I came up here in August and September to gather and measure nuggets like this, in an utterly subjective sort of way. Having come to know several hotels in San Francisco over the last few years, I slept in half a dozen that were new to me, and took careful looks at public and private rooms in more than 50 others. I now have shampoo and matchbooks to last me years, and some good news: San Francisco, long celebrated for the volume, charm and variety of its hotels, is still well worth celebrating--plenty of high style and good value, but also their opposites, and more than a few mysterious quirks.

Sorting through all this, a guest forms more than a few opinions. (For my top-10 lists, read on.)

The single most handsome room, public or private, in any San Francisco hotel? I'd say the Garden Court off the lobby of the Sheraton Palace, where an iron-and-stained-glass skylight ceiling constructed in 1875 arches over a dining area half the size of a football field. Crystal chandeliers dangle. Potted palms throw frond shadows on floral carpet. And last month, each table wore a purple exclamation point--an iris in a vase. (Sunday brunch there is $39 a head; go instead for afternoon tea: $15.95 for tea, sandwiches, pastries and scones.)

The most disarming elevator notice: the brass plaque in the tiny lift of the budget New Abigail on McAllister Street. Though the property was renovated four years ago, the elevator dates to 1925, an old-fashioned metal cage with accordion doors, and the plaque reads this way: "Hi, I'm Elliott the elevator. I'm one of the Abigail's most unusual antiques, but I'm quite sensitive. So, if you have something bad to say about me, wait 'til you've exited me. Enjoy your stay!"

Other subjects are thornier. Why, for instance, are L.A. music industry types so smitten with the 5-year-old Phoenix Hotel on Eddy Street? Yes, the design is tropically funky and shrewdly promoted (by its owner Joie de Vivre hotels, the same company that runs the New Abigail, as it happens), and it houses a tasty, colorful Caribbean restaurant, Miss Pearl's Jam House. Yes, rock stars stay here (rack rate: $89 a night). But it remains an only semi-rehabilitated grungy old motel in the crime-ridden Tenderloin area, with outdoor hallways, minimal privacy and 44 rooms of ticky-tacky furniture lined up around a pool and courtyard. On many nights, I suspect, the Phoenix's guests are the only people in that neighborhood as the result of choice and not unfortunate circumstances.
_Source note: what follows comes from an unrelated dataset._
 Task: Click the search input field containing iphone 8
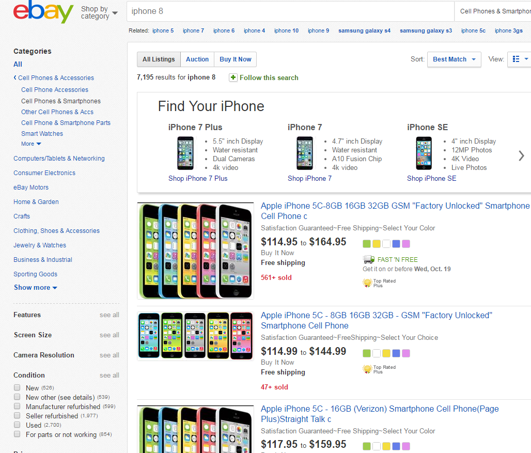(289, 11)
I say it's The Emperor's New Hotel.

And, while I'm complaining, what sort of hotel would welcome a new guest by leaving (deliberately or inadvertently) a list of "Acne Do's and Don'ts" in his bathroom? Answer: The Hotel Diva on Geary Street, an old-building-gone-modernist near Union Square. The room was 210, the guest was me on Sept. 20, and tip No. 1 was "Don't squeeze . . . " Call me crazy, but I'd prefer they just left the chocolates on the pillow and let me worry about the consequences.
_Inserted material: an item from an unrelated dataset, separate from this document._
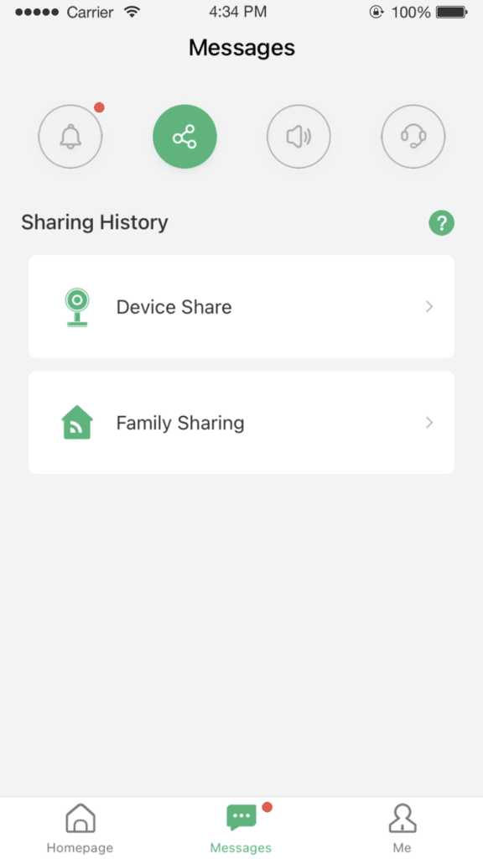Open the alarm notifications bell icon

tap(70, 137)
For most visitors to the city, the first stop is Union Square, where the I. Magnin, Neiman Marcus, Saks Fifth Avenue, Bullock & Jones, and Polo Ralph Lauren shops are, where the cable cars begin their round-trip route to Fisherman's Wharf, and where the city's greatest concentration of hotels is found. Traffic on the streets and sidewalks is heavy, noise at night can be an issue, and the numbers of homeless grow greater as you draw closer to Market Street, but there's no more all-around convenient location. Average nightly rates, the analysts at PKF say, hover around $105.